The acting of the entire cast is above all reproach. Michele Morgan, as the blind girl, and Pierre Blanchar, as the Pastor, are ideally cast and give sensitive, intelligent performances. No less impressive is Line Noro, who plays the wife.
It will be difficult to forget the expression on Mlle. Noro's face when the blind girl returns home from the hospital with her vision restored. It is the most emotional scene this reviewer can recall having seen in a motion-picture. It reaches its peak when the wife introduces herself to the girl, her unwilling rival, with the quite words: "I'm Amelie."
Michele Morgan plays her role with a kind of feline softness and grace. Her purity and helplessness make her a natural object for protection.
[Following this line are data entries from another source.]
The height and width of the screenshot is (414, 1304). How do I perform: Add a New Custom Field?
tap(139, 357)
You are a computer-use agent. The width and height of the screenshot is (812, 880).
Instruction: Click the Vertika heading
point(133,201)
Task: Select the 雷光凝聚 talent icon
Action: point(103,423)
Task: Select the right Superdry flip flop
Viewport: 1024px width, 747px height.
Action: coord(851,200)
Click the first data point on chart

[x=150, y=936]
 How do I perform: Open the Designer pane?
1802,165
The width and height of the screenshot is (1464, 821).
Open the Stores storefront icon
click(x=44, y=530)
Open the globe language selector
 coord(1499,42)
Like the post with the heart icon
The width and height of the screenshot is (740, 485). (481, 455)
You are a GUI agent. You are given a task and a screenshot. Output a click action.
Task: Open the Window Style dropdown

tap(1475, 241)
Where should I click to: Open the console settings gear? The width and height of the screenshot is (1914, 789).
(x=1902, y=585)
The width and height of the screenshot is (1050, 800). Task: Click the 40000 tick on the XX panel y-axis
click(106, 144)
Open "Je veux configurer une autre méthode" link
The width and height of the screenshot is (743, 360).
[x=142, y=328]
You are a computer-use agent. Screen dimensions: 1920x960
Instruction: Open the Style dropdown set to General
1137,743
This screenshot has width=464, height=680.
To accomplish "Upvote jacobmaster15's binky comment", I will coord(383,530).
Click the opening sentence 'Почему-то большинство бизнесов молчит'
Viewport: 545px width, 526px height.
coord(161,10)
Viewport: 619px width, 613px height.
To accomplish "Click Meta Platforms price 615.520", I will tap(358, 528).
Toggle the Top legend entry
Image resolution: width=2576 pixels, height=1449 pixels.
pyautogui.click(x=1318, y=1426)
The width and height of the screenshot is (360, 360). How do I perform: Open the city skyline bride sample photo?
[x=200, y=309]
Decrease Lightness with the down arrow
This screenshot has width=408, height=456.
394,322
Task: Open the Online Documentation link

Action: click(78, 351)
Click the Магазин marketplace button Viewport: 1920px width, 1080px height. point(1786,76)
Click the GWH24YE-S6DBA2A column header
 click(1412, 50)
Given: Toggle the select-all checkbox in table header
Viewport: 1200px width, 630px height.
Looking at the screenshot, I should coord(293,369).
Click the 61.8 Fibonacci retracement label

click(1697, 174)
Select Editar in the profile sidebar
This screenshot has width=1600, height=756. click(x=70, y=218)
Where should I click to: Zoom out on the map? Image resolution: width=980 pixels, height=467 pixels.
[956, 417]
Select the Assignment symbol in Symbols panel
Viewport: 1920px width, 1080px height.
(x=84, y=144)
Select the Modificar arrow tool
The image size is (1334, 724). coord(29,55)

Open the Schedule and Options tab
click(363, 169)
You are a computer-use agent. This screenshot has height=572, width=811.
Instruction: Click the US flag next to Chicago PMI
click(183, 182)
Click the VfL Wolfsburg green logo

The Pastor of M. Blanchar is a man who acts as his faith (the Good Sheperd) and his natural inclination lead him. He presents the Pastor as postponing the girl's cure not solely because it will mean losing her love, but because she has given him spiritual (and vocational) satisfaction as well. M. Blanchar's Pastor moves with automatic thoroughness towards the catastrophe, not thinking, as other men might, whether what he is doing is right or wrong. What he is doing is natural.
The sub-titles with "Symphonic Pastorale" are the most gratifying in a long while. One of Gide's English translators, Justin O'Brien, is credited with writing them. The omnipresent Herman Weinberg is also credited with an "American adaptation." This should please Meneken, but it puzzles me, and it might Mr. O'Brien, who is a professor at Columbia.
Andre Gide has lived to hear his works pronounced first immoral and then immortal, which may or may not prove true. In the less strenuous competition for cinema immortality, "Symphonie Pastorale" may or may not prove to be worthy, but from here it looks to be a sure thing.